West River ENT & Allergy

Everything You Need to Know about Autumn Allergies

We are officially in fall! There is a lot of love about fall: cooler weather, colorful leaves, apple and pumpkin picking, and much more. However, fall has its drawbacks too—namely, fall allergies. You may think that spring and summer are the worst seasons for allergies, but fall has its own set of allergens floating around. Here is the scoop on allergies in the fall and how you can manage your allergy symptoms.

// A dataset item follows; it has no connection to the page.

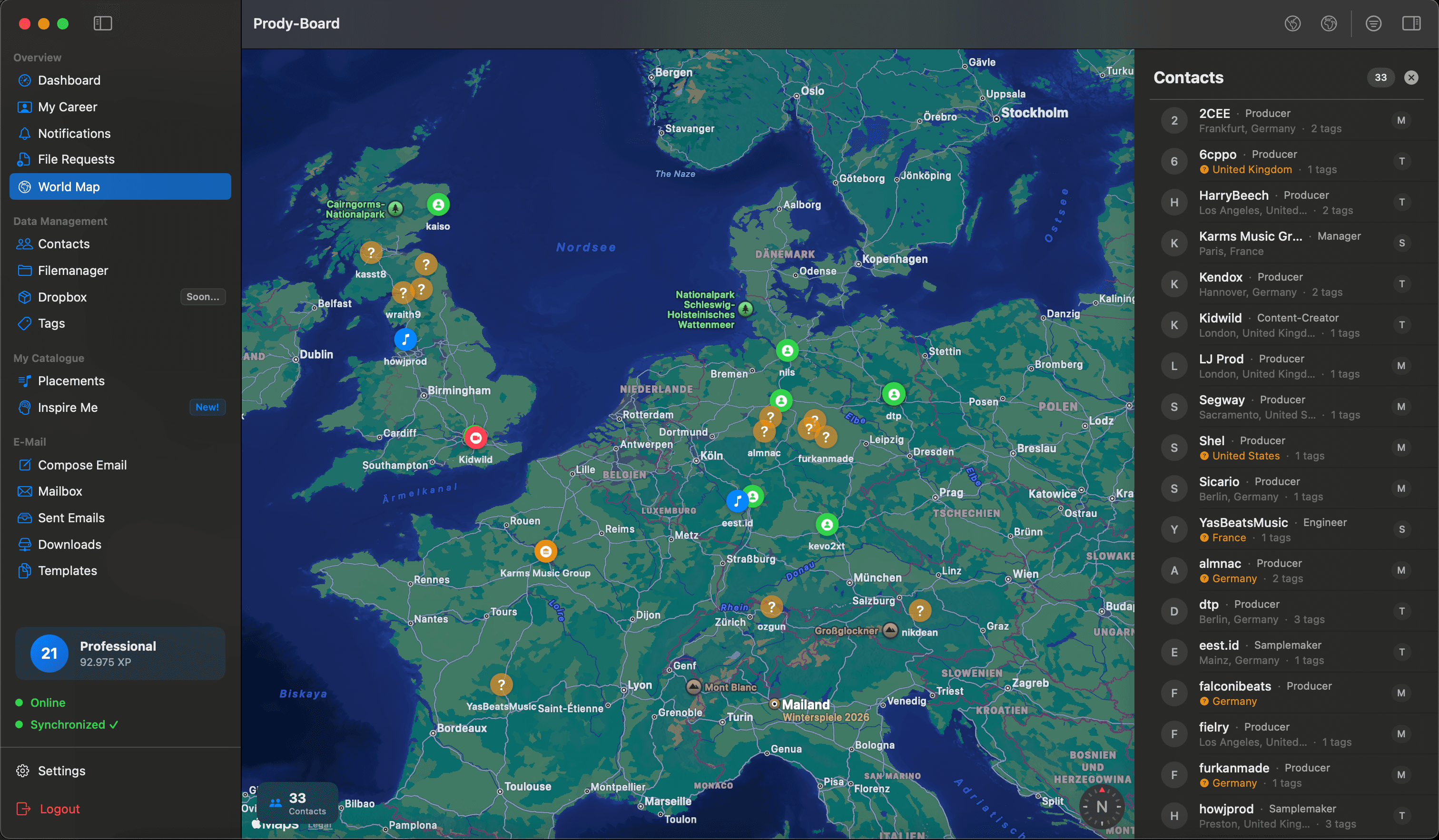Open the unknown marker labeled wraith9
The height and width of the screenshot is (840, 1439).
tap(404, 292)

What causes fall allergies?

Like spring and summer allergies, some fall allergies are caused by pollen in the air. The most common culprit in the fall is ragweed, which blooms and releases pollen from August to November. Ragweed pollen counts are highest in early to mid-September in many areas of the country. Because ragweed grows wild almost everywhere and the pollen can travel hundreds of miles through the air, you may experience ragweed allergies in most areas of the United States. The plant is especially common on the East Coast and in the Midwest. Approximately 75 percent of people who are allergic to spring plants are also allergic to ragweed.

Other plants that can cause autumn allergies include:

  • Sagebrush and mugwort
  • Burning bush
  • Lamb’s quarters
  • Cocklebur
  • Pigweed
  • Tumbleweed and Russian thistle

In the fall, allergies can also be caused by mold. Mold grows best in damp places, both inside and outside of the home. Dust mites are another common trigger for fall allergies. They like to hide in moist or humid places, such as the furnace or air filter, as well as bedding, furniture, carpeting, and rugs.

What are the symptoms of fall allergies?

The symptoms of fall allergies are typically the same as other seasonal allergies. Common symptoms include sneezing, watery eyes, itchy nose and eyes, and runny nose.

How can I manage my allergies in the fall?
Here are a few simple, effective ways you can manage autumn allergies:

  • Check pollen counts. Whenever possible, stay indoors on days with high pollen counts. Keep your windows and door shut during the morning and midday hours, when pollen counts peak. Pollen counts tend to surge on windy, warm days. Rain washes away pollen, but pollen counts can soar after rainfall.
  • Wash up after spending time outside. If you have been working or playing outdoors, change your clothes when you come inside. Wash your hair before going to bed so you don’t transfer pollen onto your bedding. Be sure to wipe your feet when coming indoors, too, so you don’t track mold and other allergens into your home.
  • Change your air filter. Because dust mites like to hide in air filters, it’s a good idea to switch to a new air filter before turning on your furnace for the season.
  • Keep the air clean. Vacuum often and run a HEPA air filter to reduce the allergens in your home.
  • Take allergy medications as directed by your allergist. Allergy medications like antihistamines can help reduce your allergy symptoms. It’s best to start taking your medication about two weeks before the season begins.